One day I got a late start on a bike ride and went too far. By the time I turned around, I found myself miles from home on a trail with absolutely no light. At times I could not see the trail’s edge, and I had no clue what was on either side.
I was in the dark. Alone. Or at least I thought so, until I felt a presence and realized I’d just passed someone within inches. I could easily have run into him or her. I don’t remember being afraid of the dark until that night. I had no light and couldn’t flip a switch or call someone to solve my problem. When I finally made it to the dim lights of civilization, I was flooded with relief…and sheer happiness!
The people Jesus spoke to lived without streetlights. If they didn’t have a lamp and a means to light it, they groped in darkness, vulnerable to assailants. They understood what it meant when Jesus said, “I am the light of the world. Whoever follows me will not walk in darkness, but will have the light of life” (John 8:12).

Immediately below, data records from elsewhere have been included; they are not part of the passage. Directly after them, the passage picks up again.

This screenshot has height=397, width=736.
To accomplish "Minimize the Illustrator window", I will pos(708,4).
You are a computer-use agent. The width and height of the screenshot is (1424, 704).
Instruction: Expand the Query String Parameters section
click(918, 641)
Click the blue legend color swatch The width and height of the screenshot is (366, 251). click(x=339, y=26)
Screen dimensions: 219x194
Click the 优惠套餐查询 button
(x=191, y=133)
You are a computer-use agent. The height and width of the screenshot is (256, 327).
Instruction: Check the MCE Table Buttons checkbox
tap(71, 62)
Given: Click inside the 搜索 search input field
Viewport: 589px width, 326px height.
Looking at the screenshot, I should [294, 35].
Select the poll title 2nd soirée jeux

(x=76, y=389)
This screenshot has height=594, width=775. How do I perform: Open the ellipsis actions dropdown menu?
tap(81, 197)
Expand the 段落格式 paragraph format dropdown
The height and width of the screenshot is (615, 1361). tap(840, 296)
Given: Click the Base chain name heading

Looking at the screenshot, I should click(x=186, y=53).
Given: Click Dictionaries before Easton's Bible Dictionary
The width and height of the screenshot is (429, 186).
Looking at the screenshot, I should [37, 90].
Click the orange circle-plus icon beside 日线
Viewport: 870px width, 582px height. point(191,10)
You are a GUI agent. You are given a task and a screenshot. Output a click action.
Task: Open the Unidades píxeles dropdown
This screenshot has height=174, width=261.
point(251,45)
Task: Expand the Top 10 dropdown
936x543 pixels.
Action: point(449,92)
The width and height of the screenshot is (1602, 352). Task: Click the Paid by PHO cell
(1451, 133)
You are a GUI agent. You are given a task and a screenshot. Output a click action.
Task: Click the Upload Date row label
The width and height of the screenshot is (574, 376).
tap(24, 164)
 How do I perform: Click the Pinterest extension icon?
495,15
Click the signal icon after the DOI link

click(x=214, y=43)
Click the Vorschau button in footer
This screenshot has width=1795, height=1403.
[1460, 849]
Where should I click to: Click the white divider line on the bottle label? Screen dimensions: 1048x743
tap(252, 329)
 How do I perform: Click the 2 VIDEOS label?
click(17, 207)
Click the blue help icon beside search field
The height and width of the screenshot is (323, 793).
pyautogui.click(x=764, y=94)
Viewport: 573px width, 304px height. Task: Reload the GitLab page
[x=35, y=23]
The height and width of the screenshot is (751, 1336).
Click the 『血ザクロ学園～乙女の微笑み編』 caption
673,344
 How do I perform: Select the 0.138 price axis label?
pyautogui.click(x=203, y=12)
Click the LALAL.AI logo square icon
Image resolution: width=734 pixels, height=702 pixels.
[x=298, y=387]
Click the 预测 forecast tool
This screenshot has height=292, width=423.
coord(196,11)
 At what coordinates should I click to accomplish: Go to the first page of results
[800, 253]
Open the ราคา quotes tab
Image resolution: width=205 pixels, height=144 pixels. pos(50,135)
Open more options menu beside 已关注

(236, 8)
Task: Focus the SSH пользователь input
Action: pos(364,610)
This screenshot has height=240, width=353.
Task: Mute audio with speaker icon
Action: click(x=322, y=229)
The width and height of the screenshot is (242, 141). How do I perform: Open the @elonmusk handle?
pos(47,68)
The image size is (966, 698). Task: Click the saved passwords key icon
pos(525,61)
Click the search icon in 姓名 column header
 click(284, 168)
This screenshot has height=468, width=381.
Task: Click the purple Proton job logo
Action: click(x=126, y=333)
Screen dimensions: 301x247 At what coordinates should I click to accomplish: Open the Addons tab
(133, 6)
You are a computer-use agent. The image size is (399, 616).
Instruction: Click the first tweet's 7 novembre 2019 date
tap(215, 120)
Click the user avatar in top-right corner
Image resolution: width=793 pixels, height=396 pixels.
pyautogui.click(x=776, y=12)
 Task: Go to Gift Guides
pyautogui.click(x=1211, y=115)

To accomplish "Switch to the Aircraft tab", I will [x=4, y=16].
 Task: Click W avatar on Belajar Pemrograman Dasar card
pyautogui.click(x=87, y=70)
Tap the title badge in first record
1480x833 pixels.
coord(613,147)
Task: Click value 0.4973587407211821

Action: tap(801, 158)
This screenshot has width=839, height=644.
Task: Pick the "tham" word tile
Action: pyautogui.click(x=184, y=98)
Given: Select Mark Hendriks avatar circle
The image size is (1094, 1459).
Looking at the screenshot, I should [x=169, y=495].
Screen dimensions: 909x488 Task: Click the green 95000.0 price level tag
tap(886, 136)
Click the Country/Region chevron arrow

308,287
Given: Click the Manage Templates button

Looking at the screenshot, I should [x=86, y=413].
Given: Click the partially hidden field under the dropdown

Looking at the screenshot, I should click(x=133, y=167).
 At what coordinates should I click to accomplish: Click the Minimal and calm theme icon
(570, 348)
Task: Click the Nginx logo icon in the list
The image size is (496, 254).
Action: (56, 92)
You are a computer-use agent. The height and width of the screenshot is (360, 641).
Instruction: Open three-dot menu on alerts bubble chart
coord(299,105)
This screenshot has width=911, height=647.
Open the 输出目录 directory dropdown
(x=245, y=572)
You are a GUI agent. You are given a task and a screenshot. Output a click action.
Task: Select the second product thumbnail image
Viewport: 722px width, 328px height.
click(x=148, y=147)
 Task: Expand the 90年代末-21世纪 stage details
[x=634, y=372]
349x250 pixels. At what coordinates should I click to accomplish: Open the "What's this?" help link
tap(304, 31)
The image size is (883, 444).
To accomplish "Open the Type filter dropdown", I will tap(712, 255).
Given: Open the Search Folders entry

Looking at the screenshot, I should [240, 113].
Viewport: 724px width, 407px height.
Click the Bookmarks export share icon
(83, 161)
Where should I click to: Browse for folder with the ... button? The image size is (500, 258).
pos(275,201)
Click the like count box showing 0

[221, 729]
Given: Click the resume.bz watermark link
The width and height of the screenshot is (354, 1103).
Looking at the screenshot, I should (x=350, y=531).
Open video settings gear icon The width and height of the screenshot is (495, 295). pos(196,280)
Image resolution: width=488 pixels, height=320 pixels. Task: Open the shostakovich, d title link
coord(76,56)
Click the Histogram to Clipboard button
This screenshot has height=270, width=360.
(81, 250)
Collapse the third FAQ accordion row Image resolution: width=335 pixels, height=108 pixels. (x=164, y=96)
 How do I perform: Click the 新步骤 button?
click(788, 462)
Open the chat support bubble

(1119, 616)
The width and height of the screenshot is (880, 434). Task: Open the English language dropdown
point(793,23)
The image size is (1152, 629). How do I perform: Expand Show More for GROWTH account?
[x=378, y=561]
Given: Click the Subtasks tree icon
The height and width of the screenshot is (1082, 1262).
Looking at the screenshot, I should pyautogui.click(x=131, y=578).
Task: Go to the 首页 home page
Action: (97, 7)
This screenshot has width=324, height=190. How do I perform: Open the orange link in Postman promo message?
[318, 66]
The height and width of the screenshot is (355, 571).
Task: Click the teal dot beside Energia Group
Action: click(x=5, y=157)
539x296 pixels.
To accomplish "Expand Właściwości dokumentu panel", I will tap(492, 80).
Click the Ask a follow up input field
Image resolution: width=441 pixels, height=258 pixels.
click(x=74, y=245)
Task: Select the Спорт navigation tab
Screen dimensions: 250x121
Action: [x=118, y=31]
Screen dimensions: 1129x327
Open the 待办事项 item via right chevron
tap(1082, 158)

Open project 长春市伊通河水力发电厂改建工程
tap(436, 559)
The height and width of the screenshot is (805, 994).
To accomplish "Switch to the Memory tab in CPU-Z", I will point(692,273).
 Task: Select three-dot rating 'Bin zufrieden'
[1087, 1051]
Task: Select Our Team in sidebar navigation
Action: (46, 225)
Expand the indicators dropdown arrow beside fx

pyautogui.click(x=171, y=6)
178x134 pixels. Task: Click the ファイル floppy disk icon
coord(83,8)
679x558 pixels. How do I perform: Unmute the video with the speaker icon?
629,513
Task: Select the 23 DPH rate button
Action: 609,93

Jesus didn’t say, “I’ll point you to the light” or “I’ll give you the light.” He said, “I am the light.” The only Light.
John tells us in his Gospel that Jesus is “the true light that gives light to everyone” and the light that “shines in the darkness, but the darkness has not overcome it” (John 1:9, 5). I love that phrase from John 1:9, which says that Jesus came as the light that “enlightens every man” (NASB). I think it reflects the fact that all people in history have benefited from the coming of Christ, and His redemptive life and death—even those who reject Him. “The people dwelling in darkness have seen a great light, and for those dwelling in the region and shadow of death, on them a light has dawned” (Matthew 4:16).
God is portrayed in Scripture as full of light. He has a bright radiance, seen by Moses and Elijah and Isaiah and the apostle John. During Christ’s transfiguration, the appearance of His face changed, and His clothing “became as bright as a flash of lightning” (Luke 9:29, NIV). He appeared to Paul and blinded him on the road to Damascus (Acts 9:3-9). The apostle John is emphatic: “God is light; in him there is no darkness at all” (1 John 1:5).
Scripture says that God Himself will be the light source for the New Jerusalem. Isaiah tells us, “The Lord will be your everlasting light” (60:19), and “Nations will come to your light, and kings to the brightness of your dawn” (Isaiah 60:3, NIV). But John goes further, saying, “The Lamb is its lamp” (Revelation 21:23, NIV). He saw what Isaiah couldn’t: The God who is the city’s light is the Messiah Himself.
This present world is still cursed with sin and suffering, but these obstacles can’t trump joy or diminish the light that dawned at Christ’s incarnation. He has already come, and with Him came light, hope, and redemption—the down payment of this world’s final transformation, when we’ll experience His brightness firsthand.